Established in 1987, FAST companies provide a limited-duration, expeditionary security force to protect vital naval and national assets. FAST maintains forward-deployed platoons at various naval commands around the globe, and possesses US-based alert forces capable of rapidly responding to unforeseen contingencies worldwide. Each FAST company is equipped and trains with some of the most state-of-the-art weaponry and currently consists of around 500 marines.
 
FAST companies maintain a high degree of readiness in order to conduct these short-notice, limited-duration contingency operations. The USMC's FAST companies provide both the US Navy and Marine Corps with a dedicated force protection and anti-terrorist unit, and they constitute as one of the USMC Special Operations Capable Forces.

History

The late 1970s and early 1980s were a high water mark for US military counter-terrorist efforts. A series of deadly attacks directed at Americans highlighted the requirement for security forces capable of countering terrorist threats against military units. 

The President issued a directive ordering US security agencies and all branches of the military to enhance their capabilities in this field. In compliance with this directive, the USMC conducted a thorough evaluation of its security forces during the mid-eighties. Upon the study's completion, the Corps came to the conclusion that its current security procedures were inadequate to handle the security threats being posed against it.
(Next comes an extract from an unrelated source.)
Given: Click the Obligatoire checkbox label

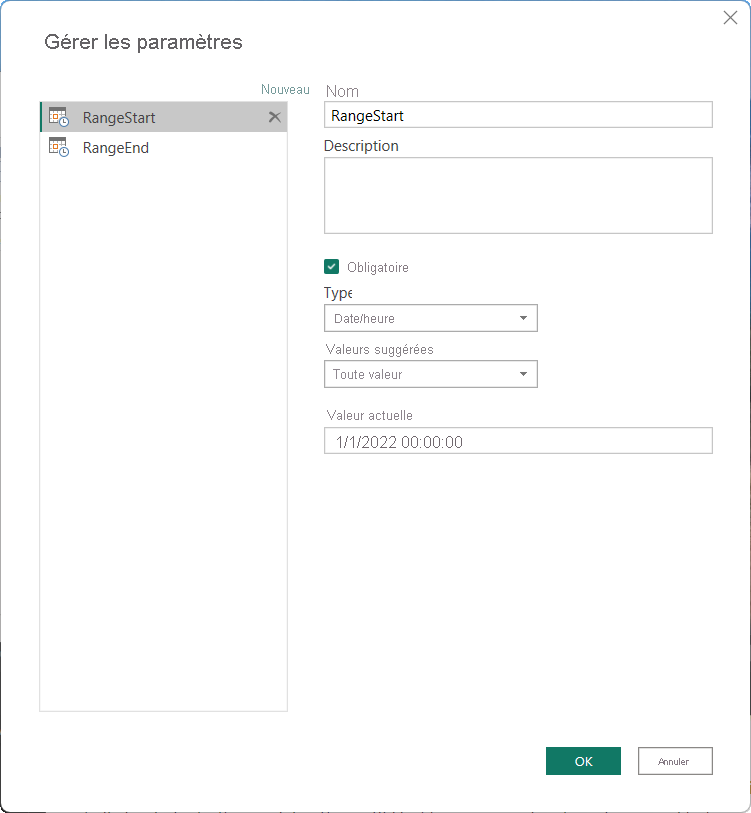Looking at the screenshot, I should pyautogui.click(x=378, y=268).
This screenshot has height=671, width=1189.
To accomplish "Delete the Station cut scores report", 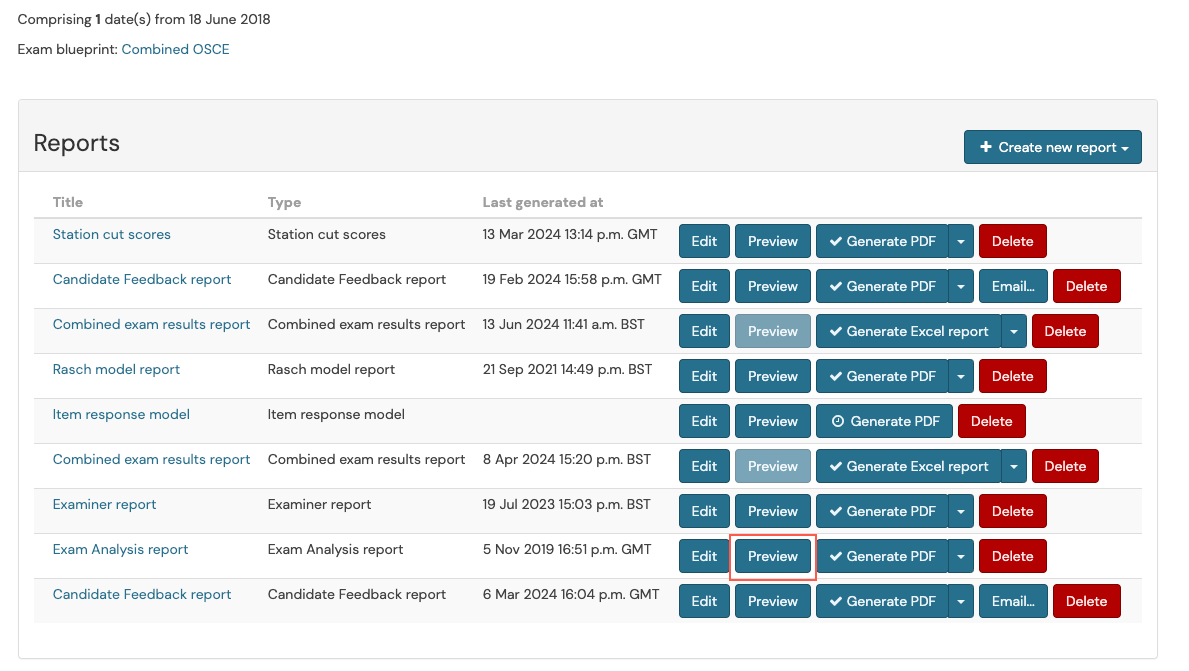I will coord(1012,241).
The Corps decided to form a new unit of highly trained marines dedicated to defending both US Navy and Marine Corps assets from terrorist attack. 

The new unit was designated as the Fleet Anti-terrorism Security Team, or FAST. Established in 1987, FAST Companies are equipped to perform security missions as directed by the Chief of Naval Operations. FAST Company marines augment installation security when a threat condition is elevated beyond the ability of resident and auxiliary security forces. They are not designed to provide a permanent security force for the installation. The Marine Corps uses FAST Companies to protect forces when a threat level requires it. 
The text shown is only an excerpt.